After beefing up its film incentive program in 2008, Georgia has emerged among the top five states in the country for film production, attracting such movies as the Academy Award-winning "The Blind Side," the Woody Harrelson horror flick "Zombieland" and the fifth installment of Universal's "Fast & Furious" franchise. - LA Times: Atlanta studio opens as filming in Georgia booms
There isn't much new in this LA Times piece about the current Georgia film boom. Even if you've only had one eye open and been turned slightly to the left, you've seen this info before.
What caught my eye was the insert that accompanied it. At first I thought it was a neat little map showcasing where all the Georgia productions were shooting. Nope, it's for the LA area.

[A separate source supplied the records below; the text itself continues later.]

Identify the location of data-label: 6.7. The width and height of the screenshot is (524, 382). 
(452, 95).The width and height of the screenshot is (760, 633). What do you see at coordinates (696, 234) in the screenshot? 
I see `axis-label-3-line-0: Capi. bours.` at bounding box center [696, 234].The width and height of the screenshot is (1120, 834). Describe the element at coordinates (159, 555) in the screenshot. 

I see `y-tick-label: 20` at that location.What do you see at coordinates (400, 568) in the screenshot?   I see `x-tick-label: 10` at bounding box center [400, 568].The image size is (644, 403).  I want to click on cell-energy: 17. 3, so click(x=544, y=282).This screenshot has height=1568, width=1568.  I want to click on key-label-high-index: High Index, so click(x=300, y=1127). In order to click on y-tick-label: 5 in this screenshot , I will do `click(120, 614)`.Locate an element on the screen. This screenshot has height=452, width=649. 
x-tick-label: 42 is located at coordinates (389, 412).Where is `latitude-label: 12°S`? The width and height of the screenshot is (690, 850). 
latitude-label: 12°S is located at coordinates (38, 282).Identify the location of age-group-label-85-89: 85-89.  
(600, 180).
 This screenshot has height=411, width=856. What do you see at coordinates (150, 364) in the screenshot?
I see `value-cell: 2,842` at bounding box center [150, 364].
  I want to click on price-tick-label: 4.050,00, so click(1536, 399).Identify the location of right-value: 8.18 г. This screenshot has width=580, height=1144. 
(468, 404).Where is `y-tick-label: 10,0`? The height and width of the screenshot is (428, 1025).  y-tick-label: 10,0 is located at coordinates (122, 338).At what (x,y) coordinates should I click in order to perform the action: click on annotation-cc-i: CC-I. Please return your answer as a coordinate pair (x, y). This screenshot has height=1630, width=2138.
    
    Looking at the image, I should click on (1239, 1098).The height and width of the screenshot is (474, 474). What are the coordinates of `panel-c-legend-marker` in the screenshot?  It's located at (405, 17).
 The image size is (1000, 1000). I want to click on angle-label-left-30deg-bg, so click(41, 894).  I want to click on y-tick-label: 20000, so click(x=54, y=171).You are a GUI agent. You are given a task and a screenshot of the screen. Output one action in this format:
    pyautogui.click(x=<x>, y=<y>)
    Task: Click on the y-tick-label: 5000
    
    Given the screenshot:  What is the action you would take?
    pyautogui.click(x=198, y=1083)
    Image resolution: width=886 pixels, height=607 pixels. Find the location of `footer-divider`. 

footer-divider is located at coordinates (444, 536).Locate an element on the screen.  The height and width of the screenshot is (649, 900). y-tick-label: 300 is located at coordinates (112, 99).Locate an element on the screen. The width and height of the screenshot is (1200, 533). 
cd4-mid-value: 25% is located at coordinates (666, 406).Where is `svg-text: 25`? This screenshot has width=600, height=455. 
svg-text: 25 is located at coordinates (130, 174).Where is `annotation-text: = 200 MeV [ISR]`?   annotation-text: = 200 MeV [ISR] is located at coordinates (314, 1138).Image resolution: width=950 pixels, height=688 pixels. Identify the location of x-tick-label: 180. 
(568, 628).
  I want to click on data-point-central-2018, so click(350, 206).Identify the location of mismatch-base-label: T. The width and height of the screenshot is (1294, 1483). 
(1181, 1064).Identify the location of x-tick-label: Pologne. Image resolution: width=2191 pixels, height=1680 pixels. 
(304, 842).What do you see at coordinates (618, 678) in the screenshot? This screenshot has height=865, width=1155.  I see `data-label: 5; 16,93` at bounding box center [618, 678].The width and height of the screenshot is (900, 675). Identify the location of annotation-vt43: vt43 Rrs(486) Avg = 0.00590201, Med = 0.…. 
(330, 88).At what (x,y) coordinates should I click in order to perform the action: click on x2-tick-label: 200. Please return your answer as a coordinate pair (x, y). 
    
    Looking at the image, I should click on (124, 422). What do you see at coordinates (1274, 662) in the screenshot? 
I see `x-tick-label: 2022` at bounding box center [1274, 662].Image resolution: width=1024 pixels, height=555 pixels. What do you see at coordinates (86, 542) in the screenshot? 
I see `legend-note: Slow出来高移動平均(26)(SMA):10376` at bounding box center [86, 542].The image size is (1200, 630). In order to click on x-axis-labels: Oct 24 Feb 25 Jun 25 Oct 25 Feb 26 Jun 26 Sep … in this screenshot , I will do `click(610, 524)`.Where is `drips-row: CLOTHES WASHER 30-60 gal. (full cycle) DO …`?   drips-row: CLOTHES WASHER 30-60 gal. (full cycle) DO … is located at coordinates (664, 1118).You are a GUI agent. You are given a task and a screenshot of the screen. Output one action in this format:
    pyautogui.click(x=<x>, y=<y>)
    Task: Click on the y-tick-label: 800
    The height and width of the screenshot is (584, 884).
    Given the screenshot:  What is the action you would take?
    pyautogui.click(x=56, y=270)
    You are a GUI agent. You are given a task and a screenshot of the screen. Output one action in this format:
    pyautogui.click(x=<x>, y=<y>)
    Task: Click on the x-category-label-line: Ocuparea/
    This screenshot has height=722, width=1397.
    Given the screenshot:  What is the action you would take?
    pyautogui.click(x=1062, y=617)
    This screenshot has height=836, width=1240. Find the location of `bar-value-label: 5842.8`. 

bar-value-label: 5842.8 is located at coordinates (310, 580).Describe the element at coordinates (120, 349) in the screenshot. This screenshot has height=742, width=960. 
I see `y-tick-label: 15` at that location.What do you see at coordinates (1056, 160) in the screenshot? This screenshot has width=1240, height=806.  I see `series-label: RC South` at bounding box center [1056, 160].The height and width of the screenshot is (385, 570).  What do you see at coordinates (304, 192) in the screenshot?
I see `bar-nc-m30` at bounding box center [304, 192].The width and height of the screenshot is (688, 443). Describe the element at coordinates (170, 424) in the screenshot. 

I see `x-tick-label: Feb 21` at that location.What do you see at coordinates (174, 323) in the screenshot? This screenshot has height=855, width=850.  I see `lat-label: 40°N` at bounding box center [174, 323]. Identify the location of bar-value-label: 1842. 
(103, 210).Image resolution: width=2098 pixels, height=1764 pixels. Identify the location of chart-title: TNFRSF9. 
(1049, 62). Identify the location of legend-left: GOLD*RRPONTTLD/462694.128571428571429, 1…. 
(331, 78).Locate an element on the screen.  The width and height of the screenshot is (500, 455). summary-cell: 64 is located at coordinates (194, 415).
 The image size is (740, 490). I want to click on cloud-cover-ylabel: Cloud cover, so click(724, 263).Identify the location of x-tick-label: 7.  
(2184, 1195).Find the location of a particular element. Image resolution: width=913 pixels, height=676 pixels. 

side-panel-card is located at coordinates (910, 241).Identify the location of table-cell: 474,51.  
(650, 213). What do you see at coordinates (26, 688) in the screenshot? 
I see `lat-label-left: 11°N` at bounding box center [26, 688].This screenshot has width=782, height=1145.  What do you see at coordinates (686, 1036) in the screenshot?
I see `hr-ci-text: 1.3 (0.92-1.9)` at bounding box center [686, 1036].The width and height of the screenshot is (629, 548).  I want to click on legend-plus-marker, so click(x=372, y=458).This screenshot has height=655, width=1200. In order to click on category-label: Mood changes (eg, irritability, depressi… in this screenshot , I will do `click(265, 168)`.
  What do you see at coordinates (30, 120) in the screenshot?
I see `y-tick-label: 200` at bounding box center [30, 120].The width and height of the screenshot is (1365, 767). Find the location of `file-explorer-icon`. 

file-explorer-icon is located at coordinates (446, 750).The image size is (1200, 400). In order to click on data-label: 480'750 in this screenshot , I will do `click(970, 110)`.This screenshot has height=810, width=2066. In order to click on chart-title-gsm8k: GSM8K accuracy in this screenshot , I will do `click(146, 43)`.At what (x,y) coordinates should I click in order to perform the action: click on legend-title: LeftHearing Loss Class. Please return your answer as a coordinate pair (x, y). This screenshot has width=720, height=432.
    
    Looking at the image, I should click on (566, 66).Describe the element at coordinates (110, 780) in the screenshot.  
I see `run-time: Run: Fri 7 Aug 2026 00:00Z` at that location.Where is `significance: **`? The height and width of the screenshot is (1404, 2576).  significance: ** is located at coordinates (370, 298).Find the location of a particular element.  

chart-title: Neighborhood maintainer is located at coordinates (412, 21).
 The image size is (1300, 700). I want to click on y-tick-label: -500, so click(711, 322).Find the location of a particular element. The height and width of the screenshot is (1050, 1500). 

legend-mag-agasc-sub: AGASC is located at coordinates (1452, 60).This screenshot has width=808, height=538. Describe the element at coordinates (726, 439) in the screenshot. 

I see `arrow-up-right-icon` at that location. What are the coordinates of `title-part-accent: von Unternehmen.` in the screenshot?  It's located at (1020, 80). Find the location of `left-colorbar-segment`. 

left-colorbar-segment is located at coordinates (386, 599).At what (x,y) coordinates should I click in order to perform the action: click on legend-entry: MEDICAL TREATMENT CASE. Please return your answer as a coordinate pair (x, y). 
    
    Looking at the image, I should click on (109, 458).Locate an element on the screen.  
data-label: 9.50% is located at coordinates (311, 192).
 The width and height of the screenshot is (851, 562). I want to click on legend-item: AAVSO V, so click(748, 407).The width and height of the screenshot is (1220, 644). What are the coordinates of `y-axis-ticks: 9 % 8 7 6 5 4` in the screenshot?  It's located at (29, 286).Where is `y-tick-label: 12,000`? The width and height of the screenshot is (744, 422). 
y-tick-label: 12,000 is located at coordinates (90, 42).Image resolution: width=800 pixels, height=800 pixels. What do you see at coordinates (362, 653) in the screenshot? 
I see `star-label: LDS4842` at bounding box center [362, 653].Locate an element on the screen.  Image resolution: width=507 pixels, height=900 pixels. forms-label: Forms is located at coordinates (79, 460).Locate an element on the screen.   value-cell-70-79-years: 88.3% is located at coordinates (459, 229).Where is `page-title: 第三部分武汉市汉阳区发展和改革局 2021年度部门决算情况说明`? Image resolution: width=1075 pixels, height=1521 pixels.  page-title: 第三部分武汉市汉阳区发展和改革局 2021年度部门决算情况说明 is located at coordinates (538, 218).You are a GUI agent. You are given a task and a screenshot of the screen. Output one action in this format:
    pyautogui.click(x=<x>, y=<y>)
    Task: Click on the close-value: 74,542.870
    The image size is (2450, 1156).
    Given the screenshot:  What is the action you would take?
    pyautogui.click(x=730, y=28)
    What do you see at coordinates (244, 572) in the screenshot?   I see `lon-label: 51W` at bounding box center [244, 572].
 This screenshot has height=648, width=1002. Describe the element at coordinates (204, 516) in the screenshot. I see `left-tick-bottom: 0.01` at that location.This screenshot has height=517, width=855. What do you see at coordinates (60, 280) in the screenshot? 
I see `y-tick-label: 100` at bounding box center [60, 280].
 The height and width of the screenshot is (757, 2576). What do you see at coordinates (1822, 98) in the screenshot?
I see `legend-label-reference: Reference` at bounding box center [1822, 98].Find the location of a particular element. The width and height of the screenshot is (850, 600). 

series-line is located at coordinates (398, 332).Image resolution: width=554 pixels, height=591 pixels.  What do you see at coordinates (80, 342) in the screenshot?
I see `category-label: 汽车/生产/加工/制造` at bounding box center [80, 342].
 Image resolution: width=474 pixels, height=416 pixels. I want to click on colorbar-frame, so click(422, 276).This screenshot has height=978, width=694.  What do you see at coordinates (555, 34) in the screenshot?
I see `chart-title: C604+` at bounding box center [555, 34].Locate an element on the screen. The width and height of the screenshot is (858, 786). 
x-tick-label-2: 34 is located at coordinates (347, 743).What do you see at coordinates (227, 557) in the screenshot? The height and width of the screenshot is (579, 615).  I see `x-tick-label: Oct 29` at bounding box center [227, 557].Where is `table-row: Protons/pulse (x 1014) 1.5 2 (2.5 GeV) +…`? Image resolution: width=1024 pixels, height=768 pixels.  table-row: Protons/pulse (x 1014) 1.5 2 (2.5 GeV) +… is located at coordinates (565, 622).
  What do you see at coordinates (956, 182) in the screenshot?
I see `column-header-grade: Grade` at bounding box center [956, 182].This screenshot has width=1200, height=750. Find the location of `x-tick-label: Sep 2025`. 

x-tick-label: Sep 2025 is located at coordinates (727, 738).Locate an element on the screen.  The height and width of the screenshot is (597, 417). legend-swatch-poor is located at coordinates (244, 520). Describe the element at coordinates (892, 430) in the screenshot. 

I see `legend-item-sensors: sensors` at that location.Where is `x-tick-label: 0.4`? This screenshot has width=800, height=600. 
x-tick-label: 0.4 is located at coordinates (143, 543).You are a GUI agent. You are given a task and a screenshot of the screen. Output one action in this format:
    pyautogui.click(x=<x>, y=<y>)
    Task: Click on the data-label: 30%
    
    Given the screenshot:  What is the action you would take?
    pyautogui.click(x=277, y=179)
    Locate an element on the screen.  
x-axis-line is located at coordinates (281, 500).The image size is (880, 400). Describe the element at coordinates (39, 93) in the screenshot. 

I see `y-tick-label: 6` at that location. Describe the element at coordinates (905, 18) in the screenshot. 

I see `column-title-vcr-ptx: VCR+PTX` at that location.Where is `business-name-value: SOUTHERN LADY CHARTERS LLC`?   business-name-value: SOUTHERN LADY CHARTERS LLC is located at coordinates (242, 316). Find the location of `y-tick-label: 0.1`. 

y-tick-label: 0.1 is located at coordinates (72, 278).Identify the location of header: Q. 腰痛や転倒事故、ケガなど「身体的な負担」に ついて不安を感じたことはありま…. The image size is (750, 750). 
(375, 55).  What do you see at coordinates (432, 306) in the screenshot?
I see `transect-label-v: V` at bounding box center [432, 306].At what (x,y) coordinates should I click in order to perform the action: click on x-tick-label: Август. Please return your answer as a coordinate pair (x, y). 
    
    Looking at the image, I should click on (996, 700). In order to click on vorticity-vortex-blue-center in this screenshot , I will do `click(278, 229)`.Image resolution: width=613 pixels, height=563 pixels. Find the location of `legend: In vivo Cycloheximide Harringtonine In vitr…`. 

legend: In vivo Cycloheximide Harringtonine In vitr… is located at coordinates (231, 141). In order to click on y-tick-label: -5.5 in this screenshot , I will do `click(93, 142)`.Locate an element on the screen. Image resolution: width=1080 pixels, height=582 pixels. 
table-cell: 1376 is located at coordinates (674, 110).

Is the LA Times trying to remind their readers and industry folks that states like Georgia are on their ass? Or is this a pacifying tonic to help those worried about the status of the West Coast that production has seen an uptick. Honestly, I think it's probably neither one of those.
Even as infinite as the internet is, space needs to be filled with something and Company Town's focus is on the entire industry, not just LA. Including an LA map, that probably also went in the print edition as well, with a Georgia story isn't really out of the norm. Still, it's a funny juxtaposition and if there are any hidden meanings in this, hey, it's a good sign. The devil only looks over his shoulder when he can hear the trumpets so to speak.
However, keep in mind, while bringing more work here should be a driver, we should be rooting for an industry that's healthy across the board. LA production lulls may be good for everyone else, including Georgia, in opening some doors and reestablishing old partnerships. As a prolonged condition though, it's a potential cancer that could spread in unintended ways.
Back to the insert. I'd love to see a map like this for Georgia. I especially would love to see something that has the number of production days for Atlanta, Georgia and the Southeast. Our numbers may not be as impressive, but it's a good gauge of how the industry is doing. Can it be done? Not sure. Does that data already exist? If so I wonder if holder of said data would be so kind to share?